If you can’t imagine English classes changing - and changing fast - spend an hour in Bender’s class at Ferris High School. It’s called Integrated Communications, and the course has replaced the literature-based General Senior English classes in all Spokane District 81 high schools.
“They’ve put together home pages, corresponded through e-mail,” Bender says. “They know Power Point and spreadsheets. We talk about workplace ethics, and I give them ethical case studies.”
Example: You’re working at McDonald’s. Your friends come in with only 50 cents and want ice cream. What do you do?
Or: You want time off, but it’s a crunch at work. How do you get what you want without making it tough on your employer?

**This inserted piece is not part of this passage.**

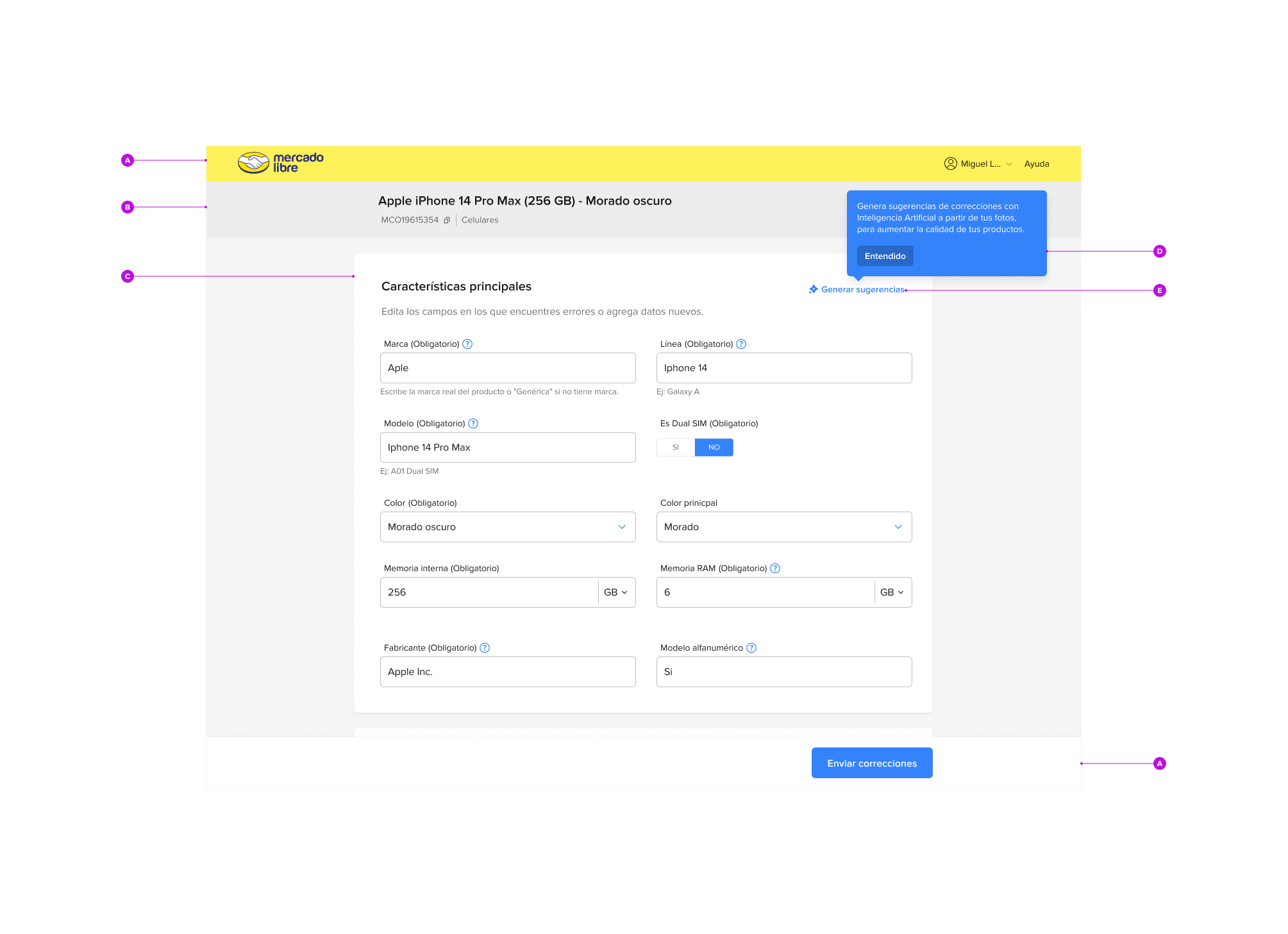Open Memoria interna GB unit selector

click(615, 592)
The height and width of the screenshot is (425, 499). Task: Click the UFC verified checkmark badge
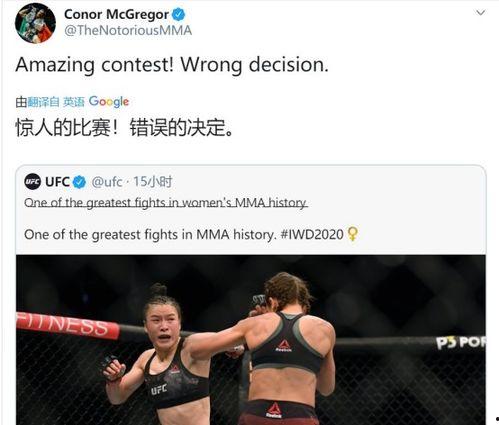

Bender weaves in some literature - Shakespeare, even - but that’s not the course’s focus anymore.
“They’re not going to look to see if you’ve read ‘The Iliad,”’ he tells students, preparing them for job interviews. “They’re going to see if you’ve mastered cursive handwriting.” (Bender gave a crash course in penmanship; no student could write a proper capital Q.)
He works in a little poetry, too. One assignment had kids writing poems about themselves, then transforming them into resumes.
Dennie Crowe, head of North Central’s English department, said the district decided to make the changes based on statistics showing most kids don’t go on to four-year colleges.
Those graduates won’t need to analyze literature as much as decode technical manuals, she said.
“We know the majority of kids will be having jobs in technical fields and that’s not what we’re teaching them,” Crowe said. “We have to get kids onto career paths and we just haven’t been doing a good job at that.”
Bender’s students aren’t exactly longing for literature.
“Who cares who Homer was when it comes to getting a job?” asked 18-year-old Keelan Southerland.
“We’re so sick of literature,” said Andrea Cunningham, also 18. “It’s senior year. We should be learning to get jobs.”
Not all teachers share Bender’s gusto for the new course.
“I still have a very difficult time with some of the things I do in Integrated Communications,” said Matt Wakabayashi, a North Central High School teacher. “I think, ‘Am I a business teacher or an English teacher?’
“It looks so different than anything we’ve done before,” he said. “It’s like comparing the ‘Grapes of Wrath’ with something from Consumer Reports.”
The old Wakabayashi spent weeks on MacBeth. The new Wakabayashi slaps telephone notepads onto student’s desks. “Take a message,” he says.
The old Wakabayashi assigned essays on Viktor Frankl’s “Man’s Search for Meaning.” The new Wakabayashi tells students to write concise directions for programming a VCR.
So far, most Spokane high schools have replaced only senior English with the new class. But educators are discussing starting the business-based classes at lower levels. Ferris will offer Integrated Communications to juniors and seniors next year.
Students still have the option of traditional College Prep classes and Advanced Placement classes, geared for students excelling in English. What’s gone now is a literature-based class designed for the average senior.
Students choose classes with help from guidance counselors; so far, about half are routed into the new business-based English classes.
Last year, English teachers debated whether to drop literature that some students found offensive, such as Harper Lee’s “To Kill a Mockingbird” and Mark Twain’s “Huckleberry Finn.”
Now, teachers acknowledge, it may be a pointless discussion. There’s no longer time to include all the traditional literature.
Sharon Straub, language-arts department head at Ferris, said some teachers balk at the changes because literature - not business English - is their first love.
“As traditional English teachers, this was not our bailiwick,” she said. “It was a real stretch.”
But Straub believes the course is rigorous and relevant for today’s students.
Meanwhile, the philosophical debate continues.
“The basic problem was, where will they learn those higher-thinking skills, like relating a piece of literature to their life?” Wakabayashi said. “Will they get it writing a resume?”